Segment Start: EXTRACT

Following similar dynamics each month this fall and winter including another new record on average price paid and another low for incentives, new-vehicle affordability declined again in December. December’s affordability decline was again caused by most vehicle market factors moving against affordability while median income was static. The number of median weeks of income needed to purchase the average new vehicle in December increased to 43.2 weeks from a downwardly revised 42.1 weeks in November.
Cox Automotive/Moody’s Analytics Vehicle Affordability Index
The price paid moved higher to a new record average price of $47,077. Incentives declined to at least a 20-year low. The interest rate was the only factor that helped affordability in December as the average rate declined to the lowest level for the pandemic. With continued price inflation and declining incentives, the lower rate wasn’t enough to prevent monthly payments from rising. The estimated typical monthly payment increased to a new record high at $688, which was up 19.7% year-over-year.

Segment End: EXTRACT
Segment Start: DATA SHOWN

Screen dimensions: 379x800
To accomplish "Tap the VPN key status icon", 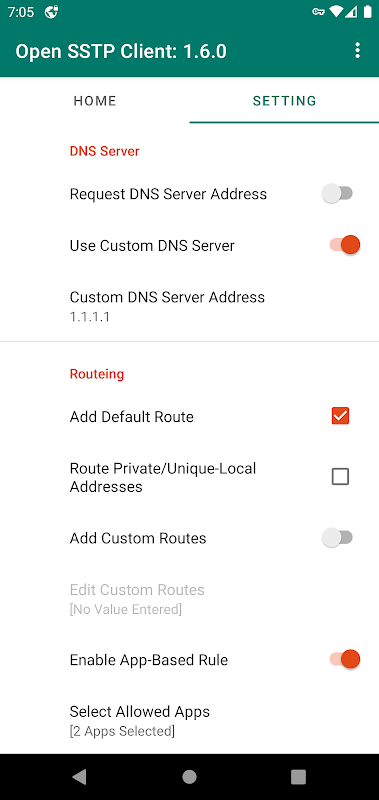I will tap(319, 12).
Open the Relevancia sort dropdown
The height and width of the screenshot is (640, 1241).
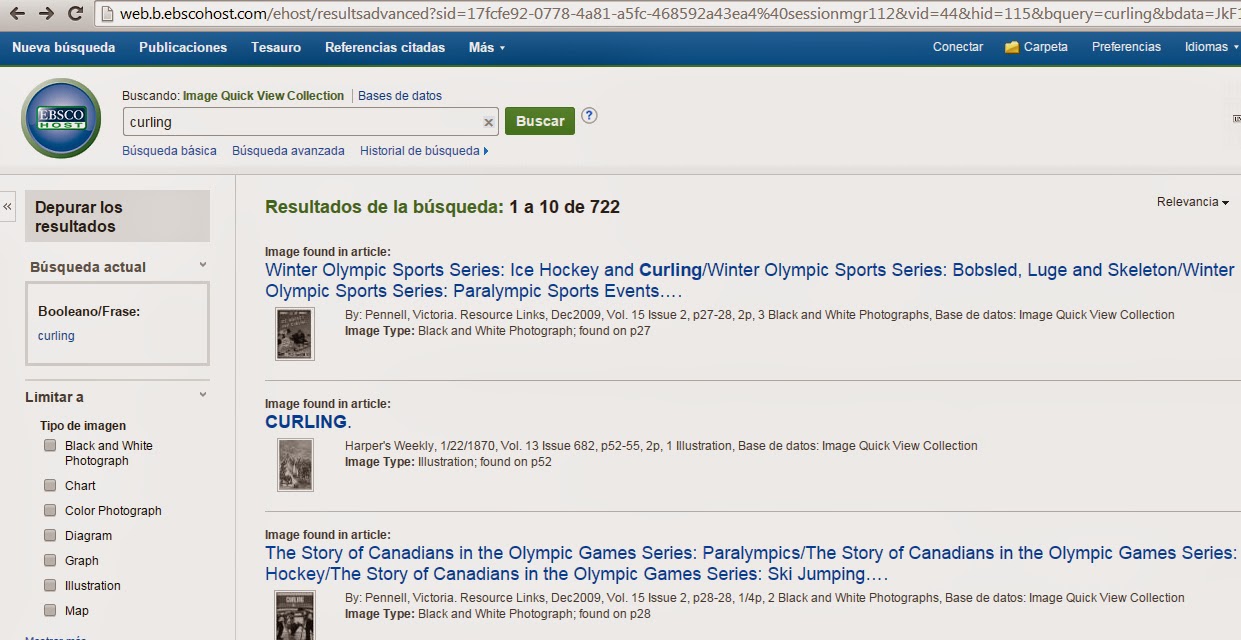(1191, 201)
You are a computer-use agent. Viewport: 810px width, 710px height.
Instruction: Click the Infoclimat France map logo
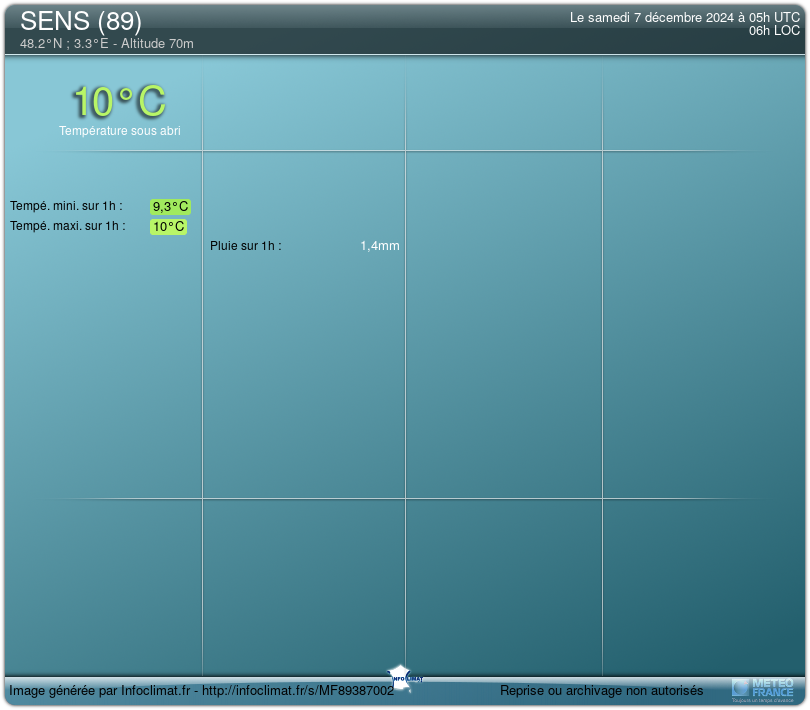pos(401,675)
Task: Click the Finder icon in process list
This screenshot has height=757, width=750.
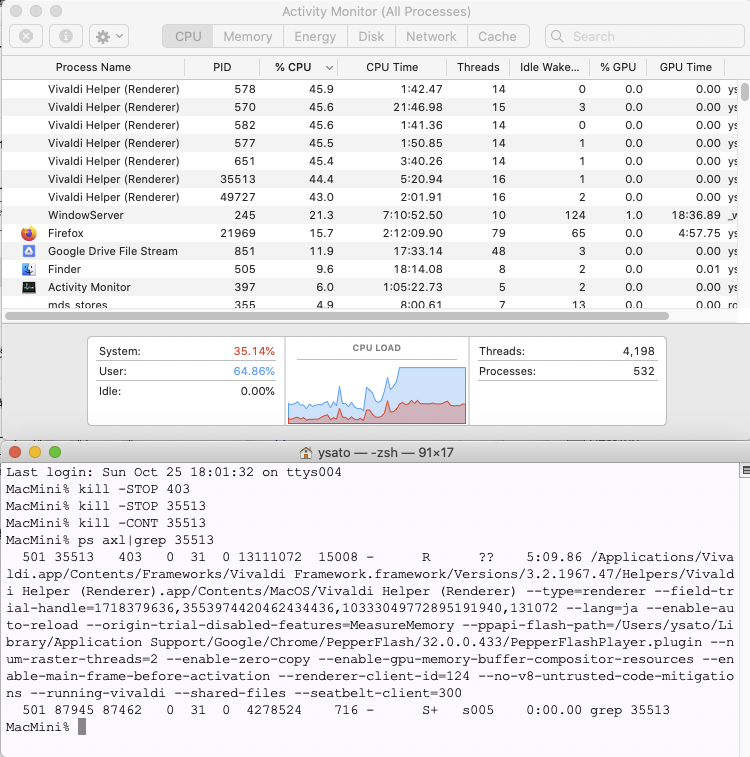Action: click(x=28, y=269)
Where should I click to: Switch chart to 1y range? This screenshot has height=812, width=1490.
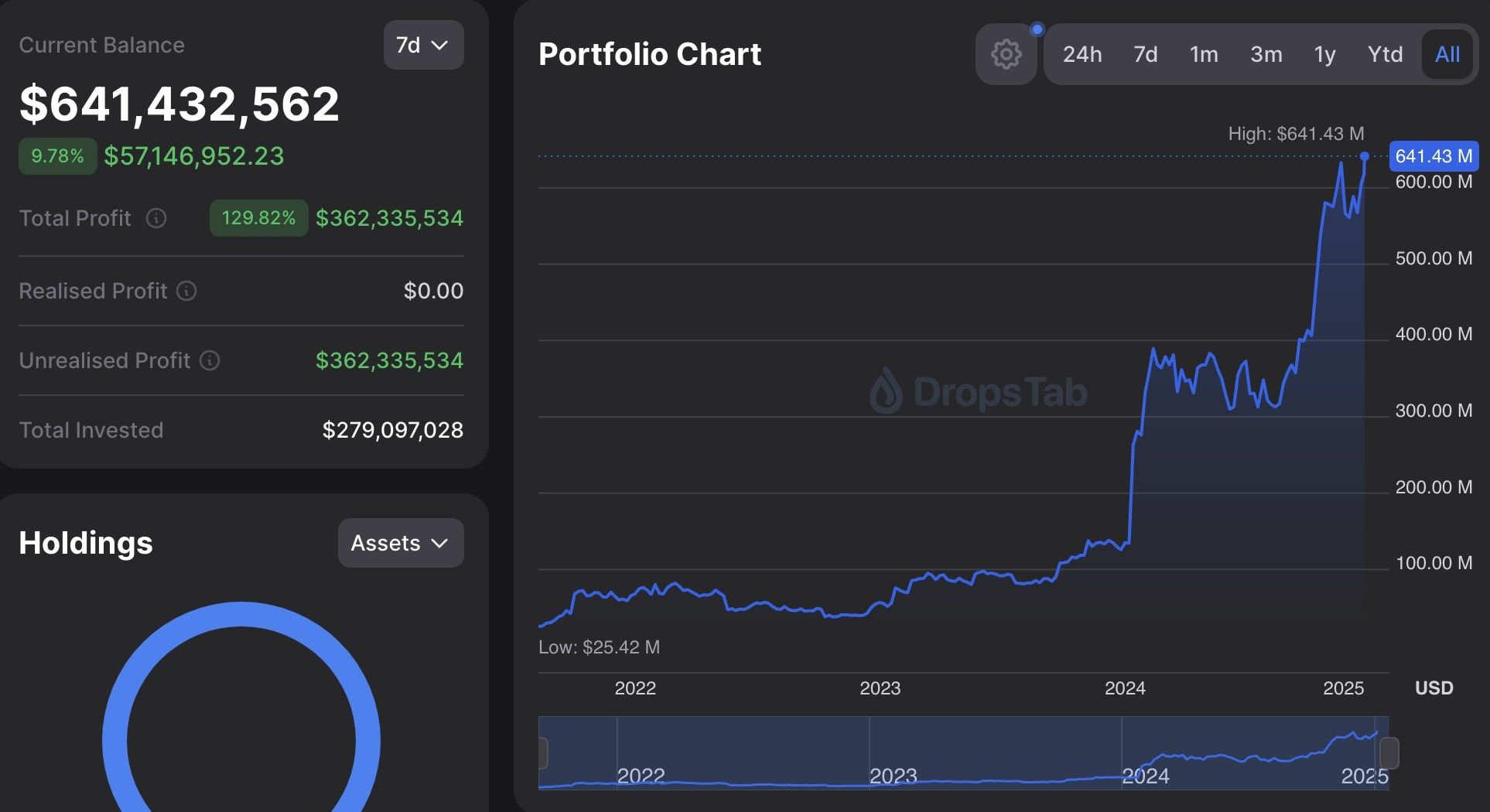pyautogui.click(x=1324, y=54)
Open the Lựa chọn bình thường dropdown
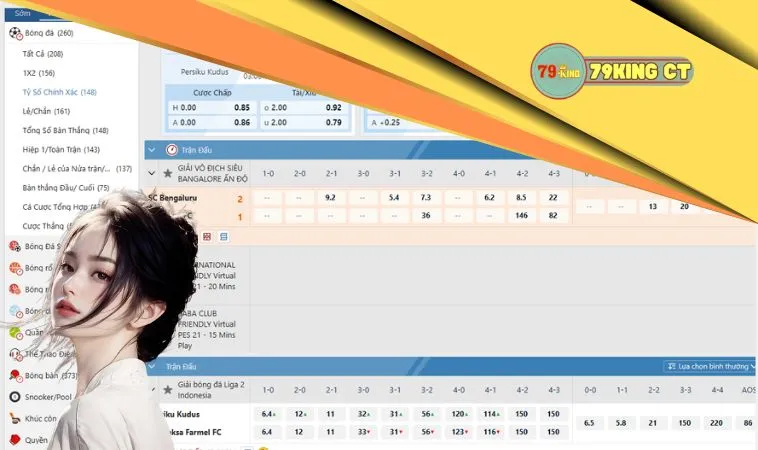Viewport: 758px width, 450px height. pos(709,366)
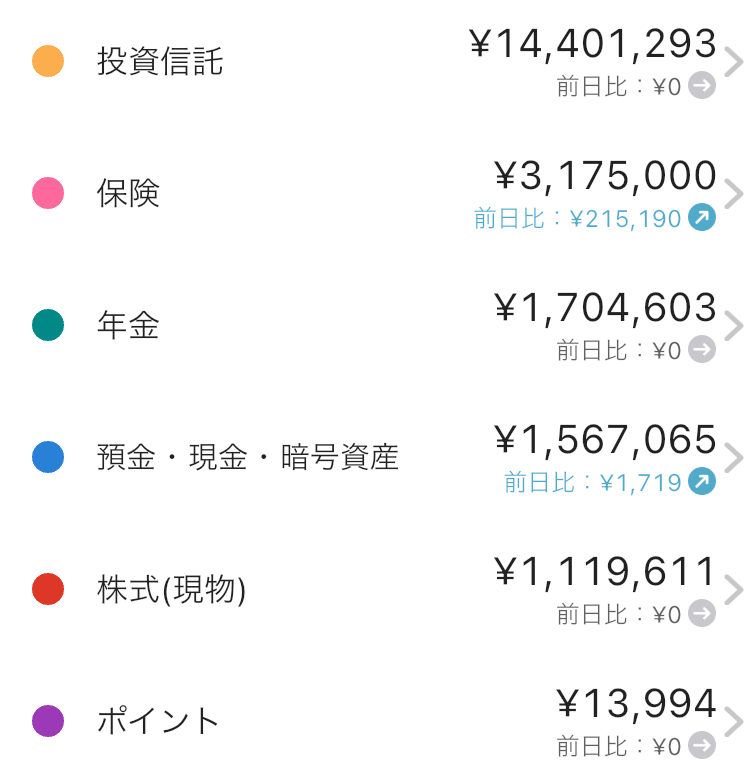Image resolution: width=750 pixels, height=775 pixels.
Task: Tap the ¥1,704,603 pension amount
Action: (x=605, y=308)
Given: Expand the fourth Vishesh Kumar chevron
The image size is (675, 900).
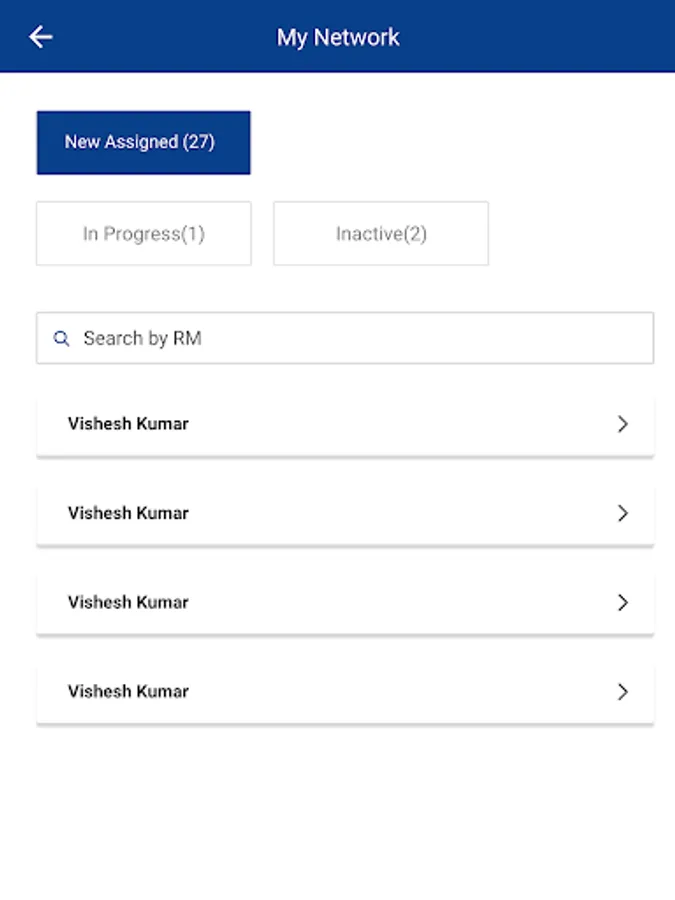Looking at the screenshot, I should [622, 691].
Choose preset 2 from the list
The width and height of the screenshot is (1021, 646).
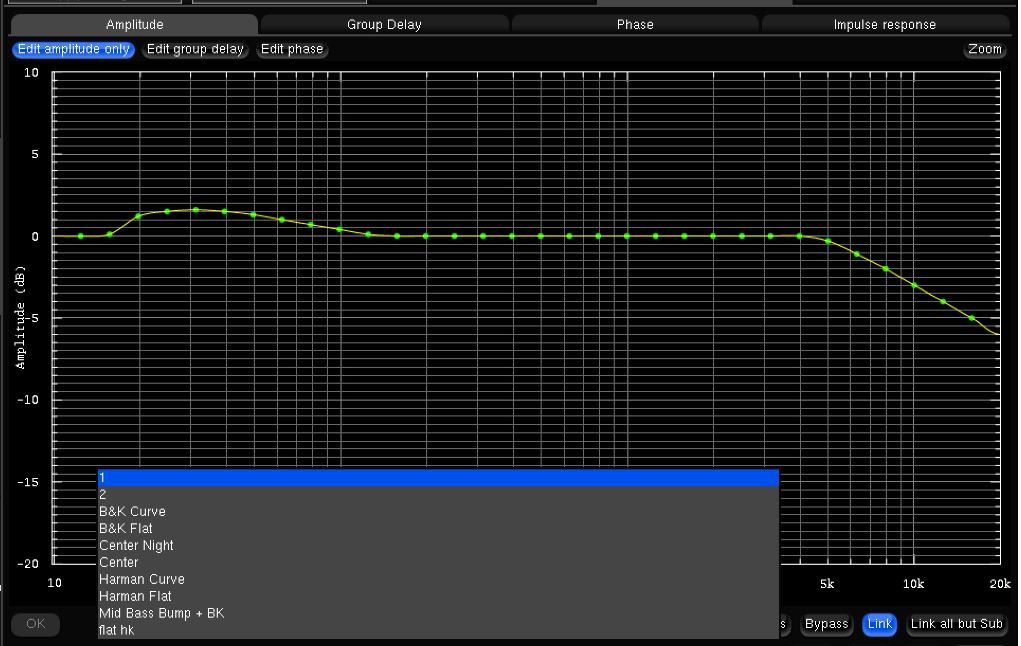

Segment End: DATA SHOWN

▶ REQUIRED ACTIONS:
- a) In the new-vehicle affordability text, what was the estimated typical monthly payment in December?
- b) Continue the new-vehicle affordability text, starting after its final sentence.

▶ REPLIES:
- a) $688, a new record high.

- b)
With the decline in December, new vehicle affordability was much worse than a year ago when prices were lower and incentives were higher. Affordability in December was worse than at any month covered by the index data, which dates to January 2012.
Click here for the full methodology for the Cox Automotive/Moody’s Analytics Vehicle Affordability Index.
The next update of the Cox Automotive/Moody’s Analytics Vehicle Affordability Index will be published on Feb. 15, 2022.
The Cox Automotive/Moody’s Analytics Vehicle Affordability Index (VAI) is updated monthly using the latest data from government and industry sources, including key pricing data from Kelley Blue Book, a Cox Automotive company. This important industry measure will be released at mid-month to indicate if the prices paid for new vehicles are moving out of consumers’ financial reach or becoming more affordable over time.